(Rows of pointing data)
=-=-=-=-=

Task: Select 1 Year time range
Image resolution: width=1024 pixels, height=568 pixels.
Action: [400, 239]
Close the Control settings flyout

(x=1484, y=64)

=-=-=-=-=

— Your task —
Copy the rows above again, replacing every "pixels" with "px" and leaving everything else unchanged.

— Problem solution —
Task: Select 1 Year time range
Image resolution: width=1024 px, height=568 px.
Action: [400, 239]
Close the Control settings flyout

(x=1484, y=64)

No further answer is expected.